### TASK DESCRIPTION:
A faithful, complete transcript of the entries below, without pictures, should be returned.

### SOURCE RECORDS:
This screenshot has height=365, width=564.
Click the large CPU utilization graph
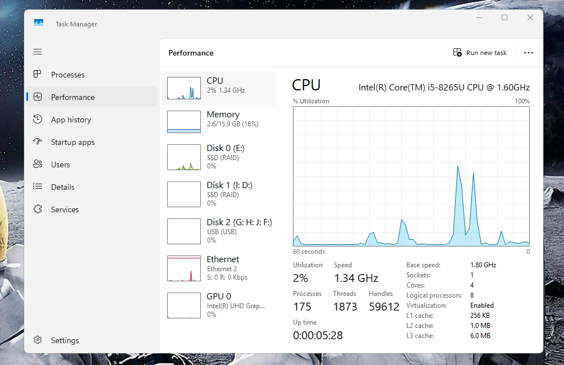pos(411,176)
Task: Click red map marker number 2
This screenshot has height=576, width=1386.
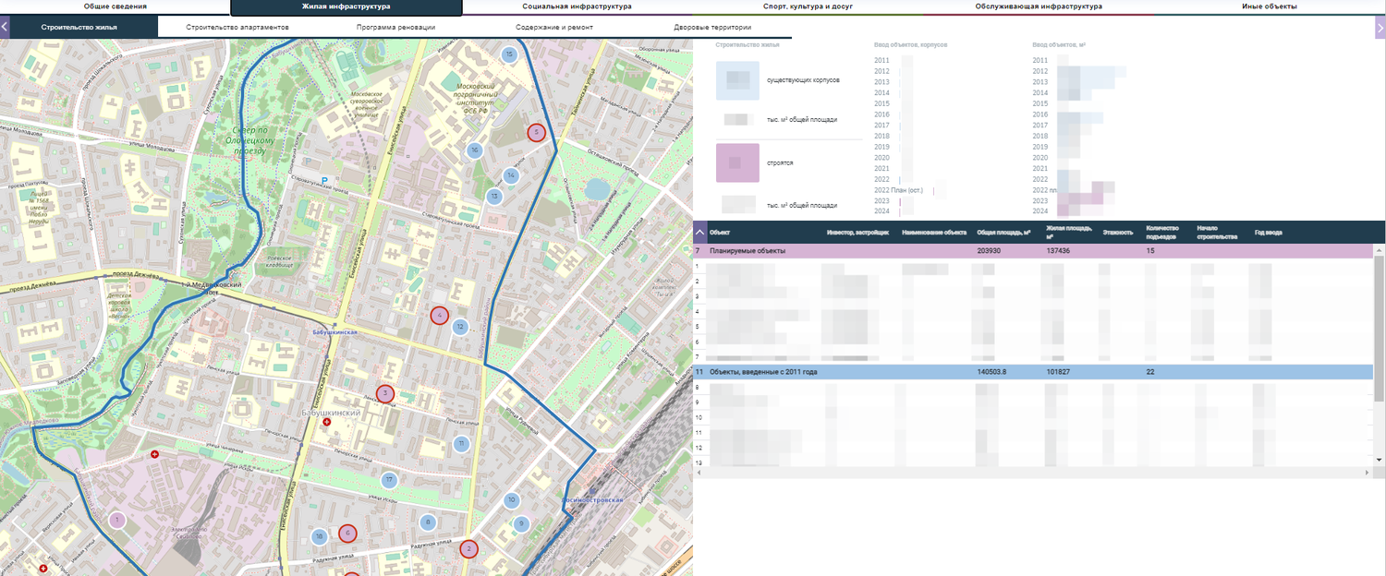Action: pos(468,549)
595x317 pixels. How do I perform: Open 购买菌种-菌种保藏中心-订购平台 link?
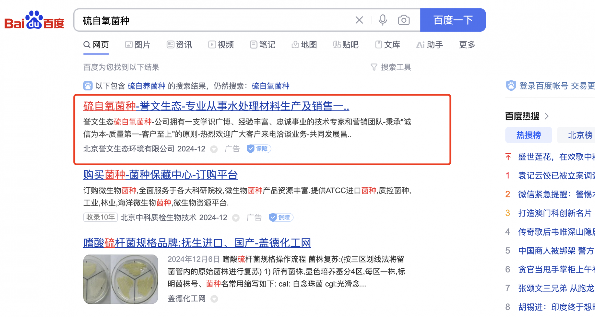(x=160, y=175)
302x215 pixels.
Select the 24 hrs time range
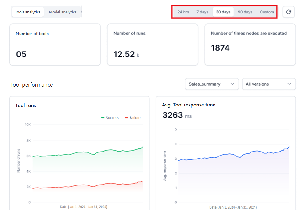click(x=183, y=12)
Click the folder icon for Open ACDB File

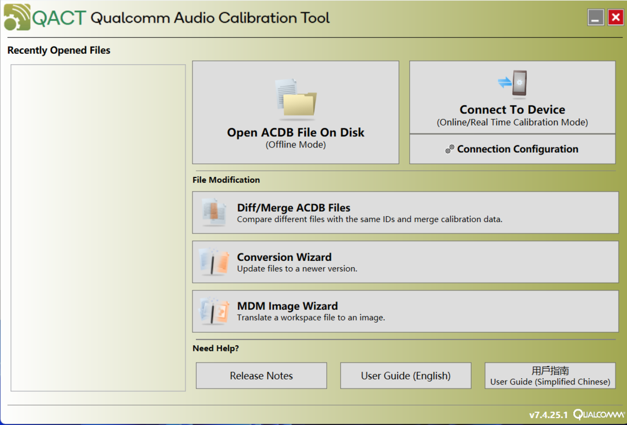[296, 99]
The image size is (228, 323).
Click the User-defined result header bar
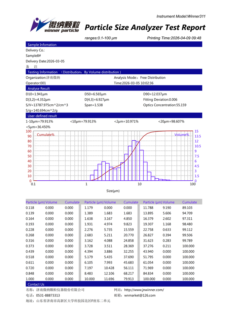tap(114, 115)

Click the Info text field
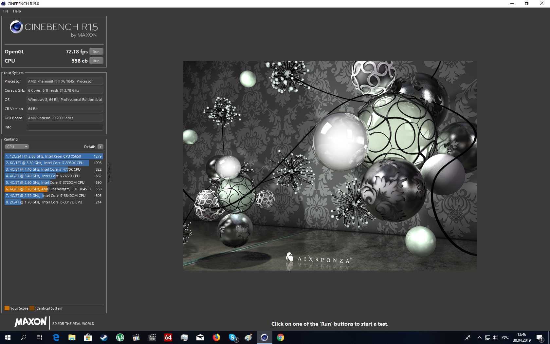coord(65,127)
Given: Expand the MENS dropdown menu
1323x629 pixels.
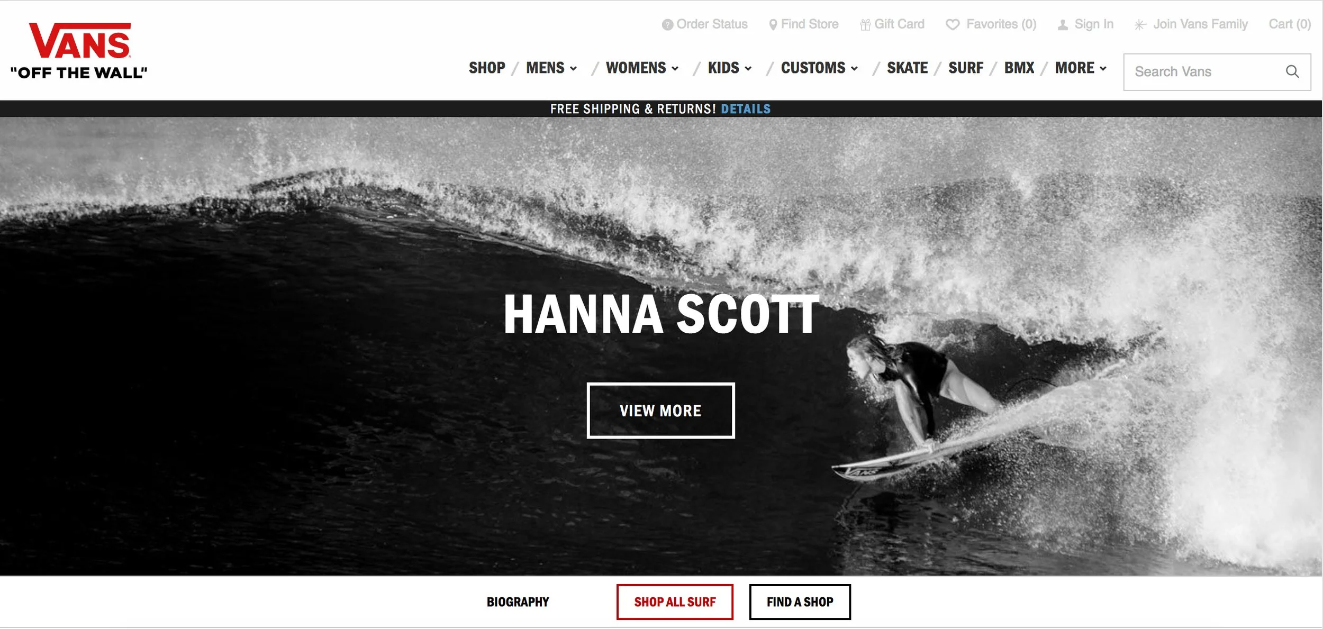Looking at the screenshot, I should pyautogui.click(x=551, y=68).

### YOUR SOLUTION:
This screenshot has height=365, width=564.
Click the large CPU utilization graph
pos(411,176)
Task: Click red map marker number 2
This screenshot has height=576, width=1386.
Action: pos(468,549)
595x317 pixels. How do I perform: Open 购买菌种-菌种保藏中心-订购平台 link?
(x=160, y=175)
302x215 pixels.
Select the 24 hrs time range
click(x=183, y=12)
Click the folder icon for Open ACDB File

[296, 99]
The image size is (228, 323).
Click the User-defined result header bar
tap(114, 115)

Click the Info text field
coord(65,127)
Given: Expand the MENS dropdown menu
1323x629 pixels.
Looking at the screenshot, I should pyautogui.click(x=551, y=68).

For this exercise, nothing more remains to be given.